A magical neorealist fable set in post-earthquake Haiti (“Ayiti Mon Amour”), a young woman’s exploration of her late uncle’s past in Puerto Rico (“Memories of a Penitent Heart”) and a drama about a young man living in a crime-infested town in Trinidad and Tobago (“God Loves the Fighter”) are among the highlights of the Third Horizon Caribbean Film Festival, to be held in Miami Sept. 29-Oct. 2 at O Cinema Wynwood, 90 NW 29th St.

Eight feature-length and nine short films will be screened at the inaugural edition of the event, which is presented by Third Horizon, the Miami-based collective of Caribbean artists, musicians, writers and filmmakers, in association with the Caribbean Film Academy, the Brooklyn-based non-profit organization.

The festival is a passion project for Jason Fitzroy Jeffers, whose 2014 short film “Papa Machete” screened at more than 30 film festivals around the world. Part of Third Horizon’s mission is to reframe the public’s impression of the Caribbean and its diaspora as more than a vacation destination.
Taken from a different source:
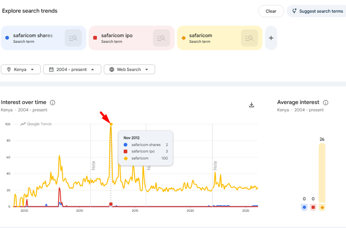
Task: Open the Kenya location dropdown
Action: pyautogui.click(x=21, y=69)
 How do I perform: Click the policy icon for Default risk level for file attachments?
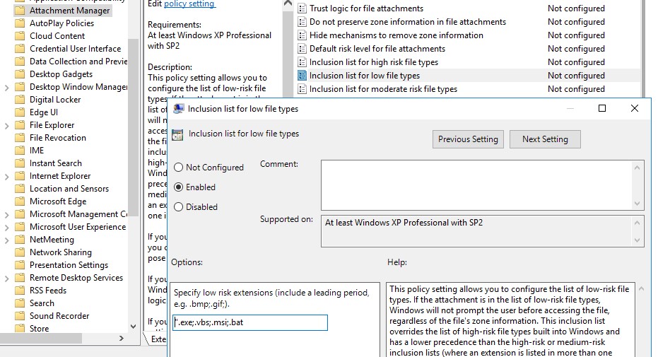[x=302, y=49]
“There is so much more to the Caribbean than what is often conjured up in the popular imagination,” said Jeffers, co-founder and artistic director of Third Horizon. “The Caribbean is history’s greatest unintentional experiment in cultural diversity, and the stories, sounds and visions that have emerged from this in many ways serve as examples of where so much of the world is heading.”

The festival was made possible by a $50,000 John S. and James L. Knight Foundation Arts Challenge grant. Among the lineup are three films — “The Stuart Hall Project,” “Generation Revolution” and “Pressure” — that center on the lives of Caribbean people living in Britain, one of the first major sites of Caribbean migration in the 20th century.

Workshops, musical performances, DJs, parties and art exhibits will also take place during the festival.

“We’re excited to be bringing the best new and recent films from the Caribbean and its diaspora to Miami audiences,” said Jonathan Ali, director of programming of Third Horizon. “There’s a world of stories by fresh, eager voices just waiting to be discovered, and we can’t wait to present them to an audience that we know appreciates great cinema. Every film in our slate—whether it’s personal or political or both—is a revelation.”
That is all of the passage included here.